She muttered a half-assed thank you, turned on her heel and walked away. Whatever. I just shrugged, grabbed my T.P. and headed towards the milk aisle where I encountered the same woman's son (he was her total Mini Me) horsing around on a shopping cart.

I excused myself and tried squeezing through the limited opening he left and then wham! The cart whirled around, rammed me right in the thigh and pinned me against the meat case.

Accidents happen but that fucker didn't even say he was sorry. So, I shoved the cart -- with the fucker still on it -- into the Herr's display. Um, apologies in advance to my neighbors if your potato chips are crushed.

I hate that kid. He was hogging up the whole aisle acting like a real asshole. I could just tell he was a real shit punk* who gets away with murder. He won't for long though because if he keeps that crap up, he's going to get clobbered. His mother best pick up some of that quilted toilet paper because his ass is going to need something a bit more forgiving after it gets kicked repeatedly.

Oh and, Key Food? I hereby demand a consulting fee... and workmen's comp. Now pay up before I start picketing.

• _Material provided_:
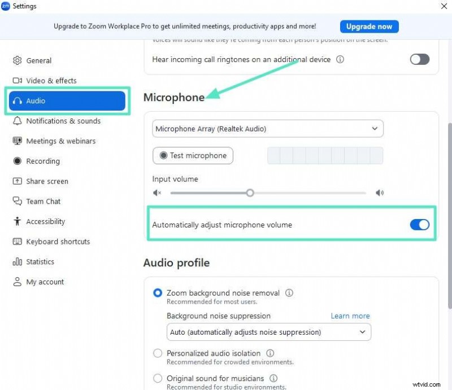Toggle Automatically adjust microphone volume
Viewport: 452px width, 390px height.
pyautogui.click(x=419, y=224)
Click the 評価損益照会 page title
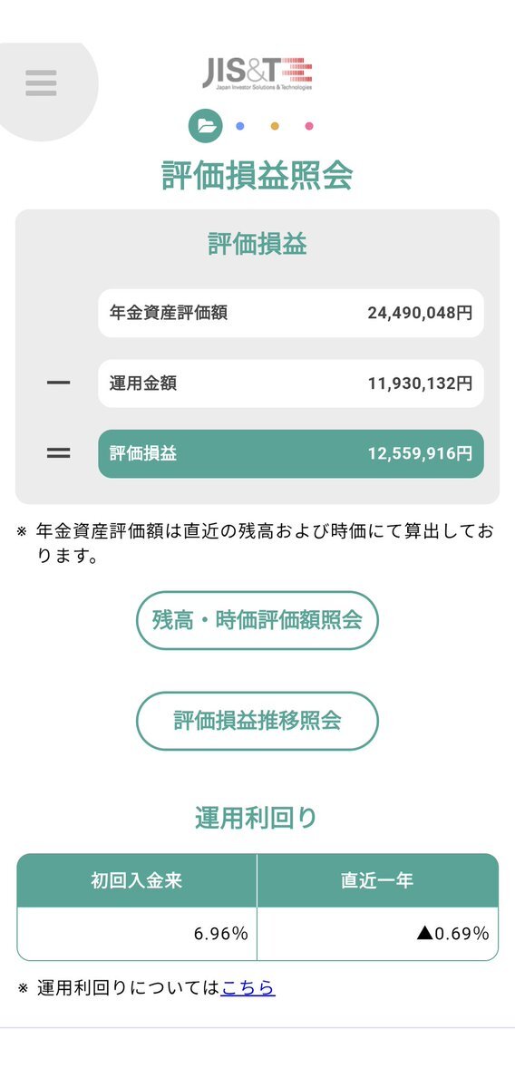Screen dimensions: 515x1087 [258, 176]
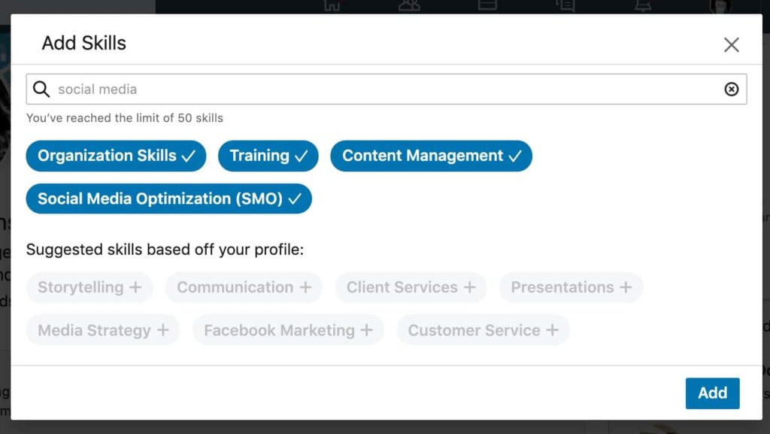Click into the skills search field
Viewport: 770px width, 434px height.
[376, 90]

--

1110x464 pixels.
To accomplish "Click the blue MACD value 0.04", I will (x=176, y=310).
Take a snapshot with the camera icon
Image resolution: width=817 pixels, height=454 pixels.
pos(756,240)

...

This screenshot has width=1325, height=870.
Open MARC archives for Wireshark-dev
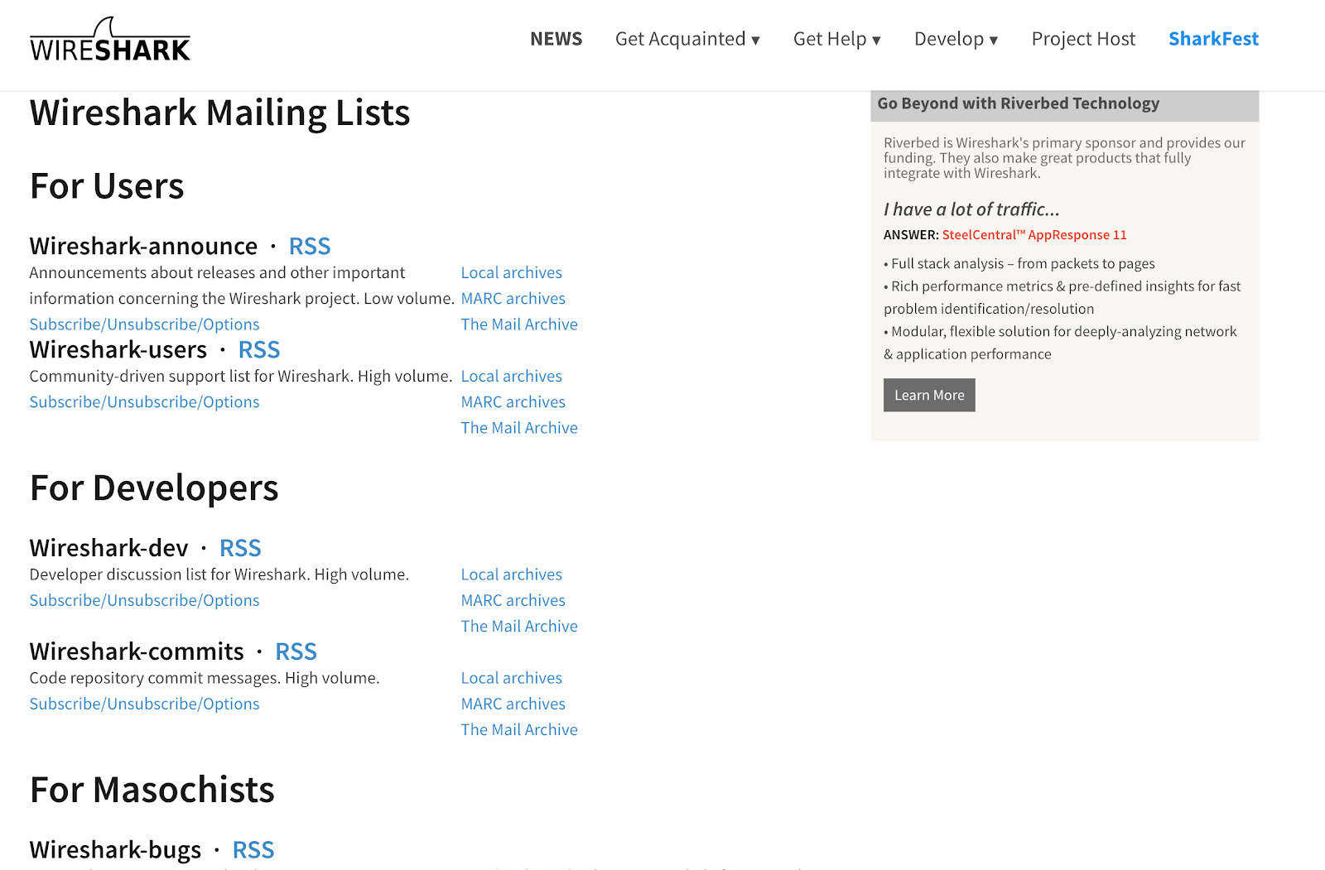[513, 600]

• _Activity A_: Print the part of the grocery store post starting with "I excused myself" and going on through "I start picketing.".
• _Activity B_:
Answer these from the grocery store post:
(i) What did the cart pin the writer against?
(ii) Into which display was the cart shoved?
(iii) Which store is asked for a consulting fee?
The records come from a separate source and are unrelated to the grocery store post.

• _Task output A_:
I excused myself and tried squeezing through the limited opening he left and then wham! The cart whirled around, rammed me right in the thigh and pinned me against the meat case.

Accidents happen but that fucker didn't even say he was sorry. So, I shoved the cart -- with the fucker still on it -- into the Herr's display. Um, apologies in advance to my neighbors if your potato chips are crushed.

I hate that kid. He was hogging up the whole aisle acting like a real asshole. I could just tell he was a real shit punk* who gets away with murder. He won't for long though because if he keeps that crap up, he's going to get clobbered. His mother best pick up some of that quilted toilet paper because his ass is going to need something a bit more forgiving after it gets kicked repeatedly.

Oh and, Key Food? I hereby demand a consulting fee... and workmen's comp. Now pay up before I start picketing.

• _Task output B_:
(i) The meat case.
(ii) The Herr's display.
(iii) Key Food.